Axial Spondyloarthritis market due to see mild growth

2 September 2019 (Last Updated September 2nd, 2019 15:54)

The axSpA market is anticipated to experience only mild growth in coming years. This is mainly due to the looming threat of biosimilars, despite the new treatments in development with novel mechanisms of action (MOAs).

Axial Spondyloarthritis market due to see mild growth

Despite the development of treatments with novel mechanisms of action (MOAs), the axial spondyloarthritis (axSpA) market is anticipated to experience only mild growth in coming years. This is mainly due to the looming threat of biosimilars in both the US and EU.

AxSpA is a disease group encompassing both ankylosing spondylitis (AS) and non-radiographic axial spondyloarthritis (nr-axSpA). These conditions are chronic autoinflammatory disorders of the sacroiliac joints and spine, an area also known as the axial skeleton. The disease is typically diagnosed in young adulthood to middle age (16–45 years) and has a seven- to nine-year delay of diagnosis.

A stagnant market

The axSpA market has historically been reliant on anti-tumour necrosis factor (TNF) therapies that have been available for over a decade. While the pipeline for drugs in late-stage development was lacking, recent developments have led to research on novel treatment mechanisms. This will be vital in treating the under-diagnosed nr-axSpA population.  

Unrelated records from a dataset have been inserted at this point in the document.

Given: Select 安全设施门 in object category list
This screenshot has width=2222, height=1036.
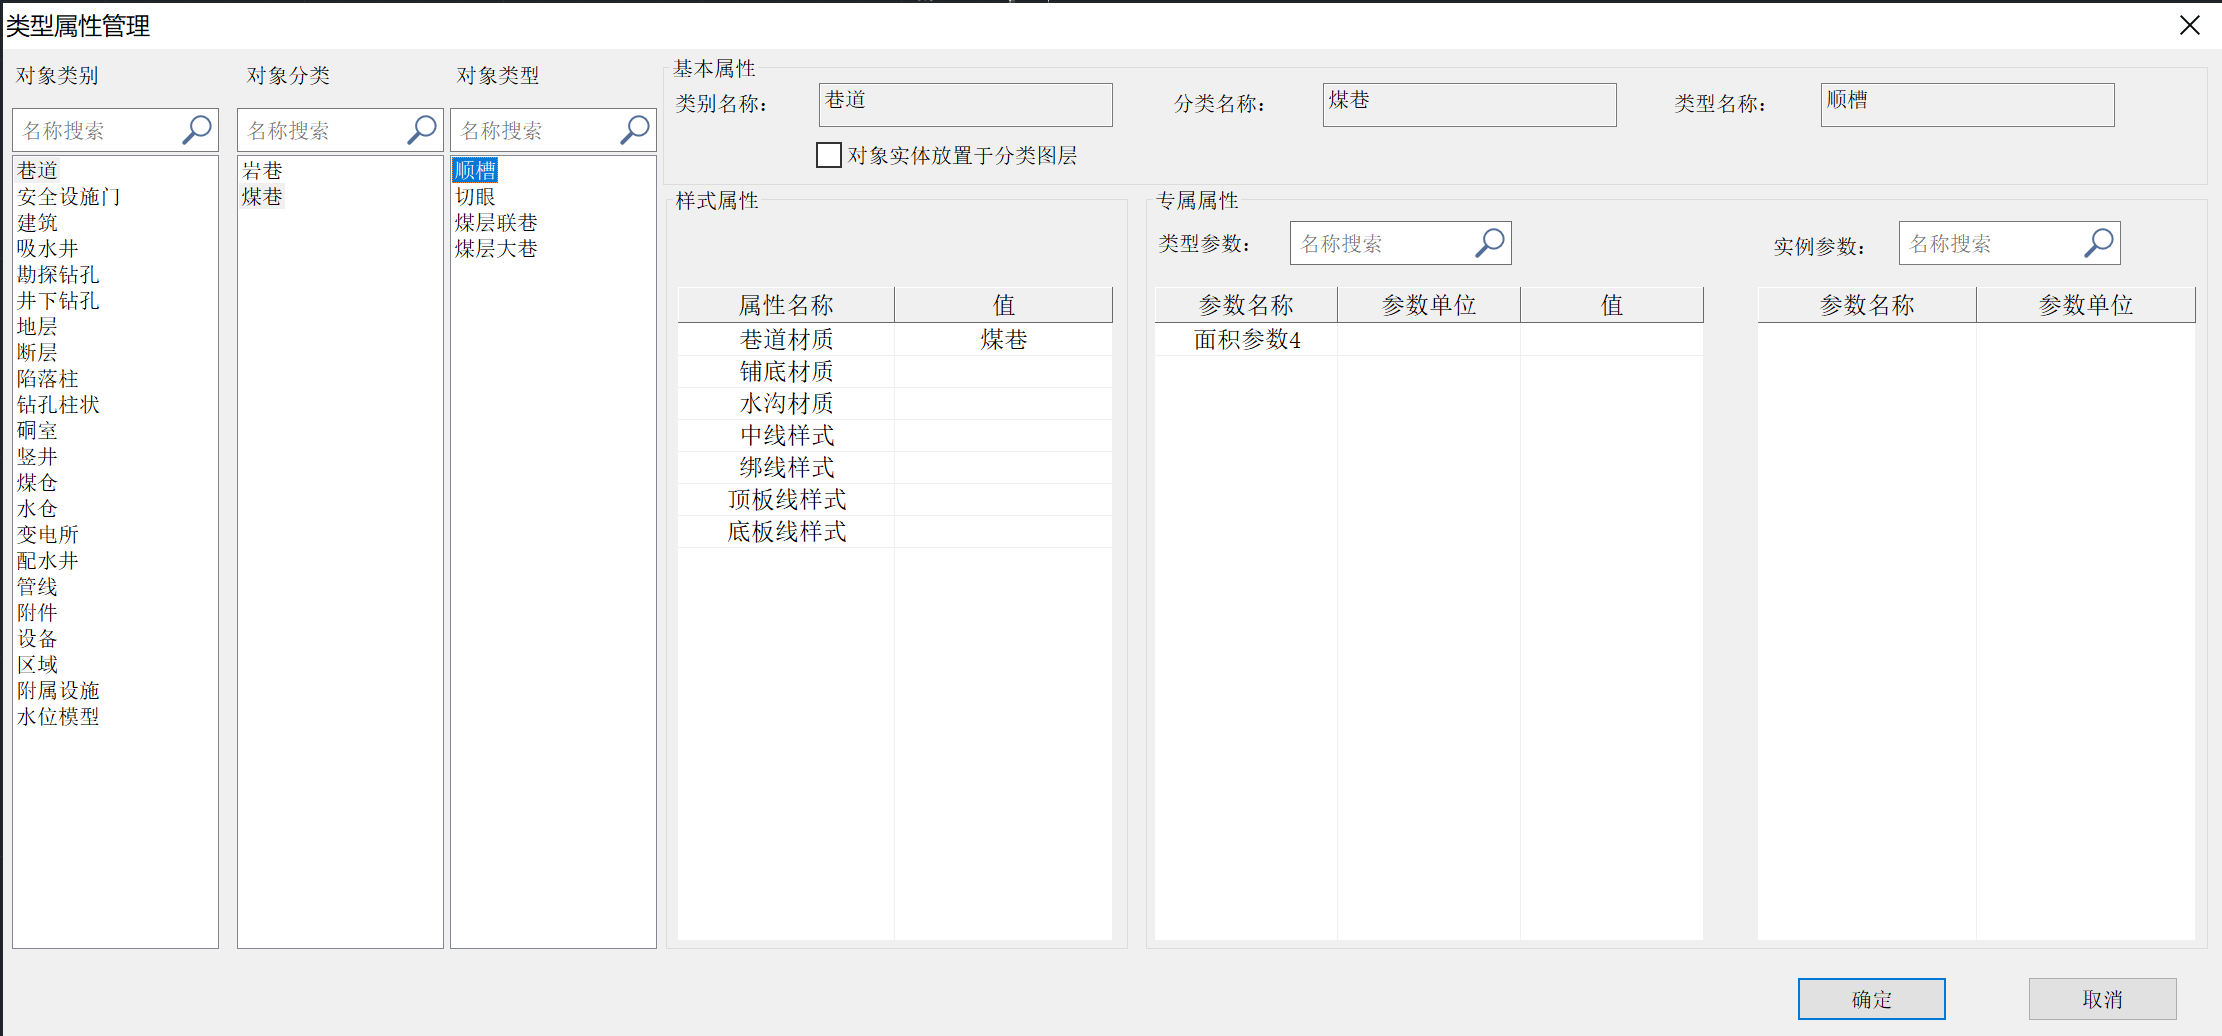Looking at the screenshot, I should 69,197.
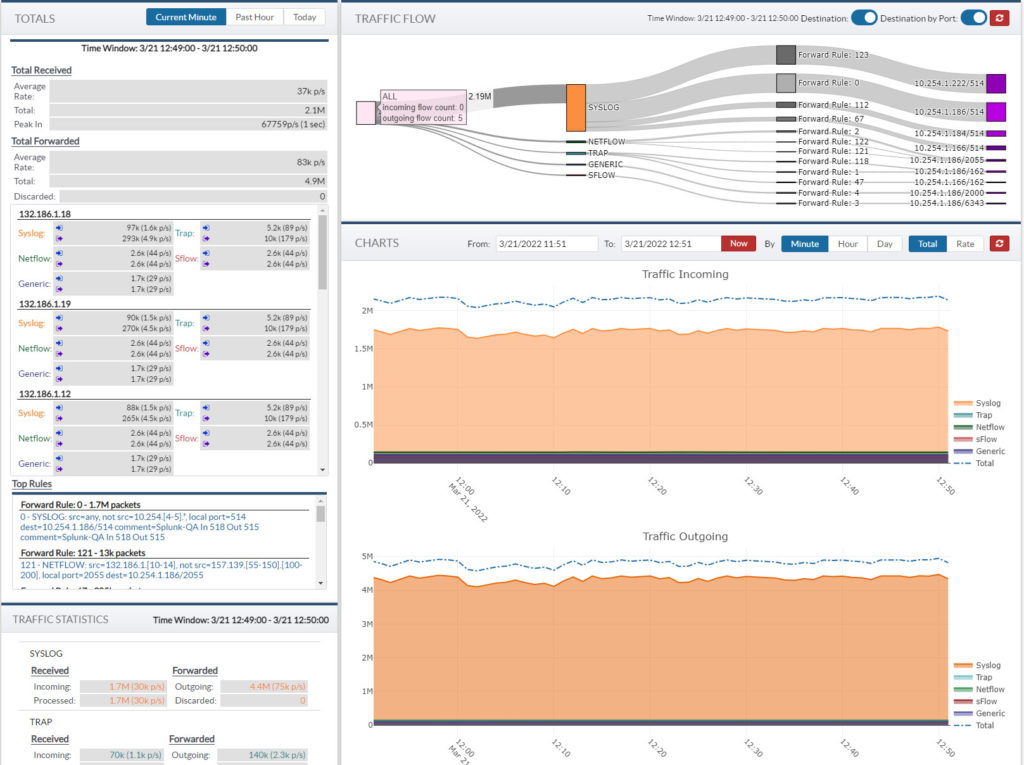Click the refresh icon in the Charts panel
1024x765 pixels.
[x=999, y=243]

While most anti-TNF therapies have been approved for both AS and nr-axSpA in the 5EU, the US saw its first ever nr-axSpA approval in March 2019. More drug developers are also beginning to realise the importance of getting these disease-retarding treatments to nr-axSpA patients.

Current treatment options

Among currently marketed anti-interleukin (IL) 17 therapies for AS, Novartis’ Cosentyx (secukinumab) and Eli Lilly’s newly approved Taltz (ixekizumab) are both being tested in nr-axSpA patients. As for drugs in late-stage development for axSpA, UCB’s bimekizumab and Kyowa Hakko Kirin’s brodalumab are both being tested in AS and nr-axSpA patients simultaneously. The latter of these products is expected to launch in Japan only.

Such progression highlights a greater awareness of a historically under-diagnosed and under-treated patient demographic.

There are some treatments in late-stage development for AS patients only, specifically Pfizer’s Xeljanz (tofacitinib) and AbbVie’s Rinvoq (upadacitinib). Although these Janus kinase inhibitors have been proven to be effective in treating AS, safety concerns regarding the formation of blood clots from their use in rheumatoid arthritis patients has led to boxed warnings for both treatments, which may limit their uptake upon approval for AS.

The obstacle of biosimilars

Despite recently approved treatments and therapies in late-stage development with MOAs, the future growth of the axSpA market is expected to be mild due to the influx of biosimilars in both the US and the EU.

AbbVie’s Humira (adalimumab) was the leading axSpA drug in 2018. However, it is expected to earn significantly less by 2028 due to approval of adalimumab biosimilars in the EU in late 2018, and the expected approval of adalimumab biosimilars in the US in 2023. Many other originator anti-TNF drugs are expected to see biosimilar competition over the next decade, significantly cutting into sales of the originator products.

Key opinion leaders (KOLs) interviewed by GlobalData generally agreed that anti-TNF therapies were likely to remain the most prescribed treatments for axSpA patients. These KOLs cited regional treatment guideline recommendations that anti-TNFs be prescribed first. Treatment is only recommended to move on to anti-IL-17s in the event of failure (although these treatments are contra-indicated in patients with inflammatory bowel disease, a common comorbidity of axSpA).

Based on the 2019 update to the US treatment guidelines, JAK inhibitors are recommended as third-line treatments. These follow anti-TNFs and anti-IL-17s. KOLs also intimated that biosimilars will present a challenge as they are expected to be significantly cheaper than JAK inhibitors, despite the latter being small molecule therapies.

Overall, the mild growth of the axSpA market in the 7MM over the next decade can be attributed to new drugs with novel MOAs reaching the market, as well as label expansions into the nr-axSpA demographic. It will also be significantly hampered by the high cost of new drugs, and rheumatologist familiarity with readily available anti-TNF therapies.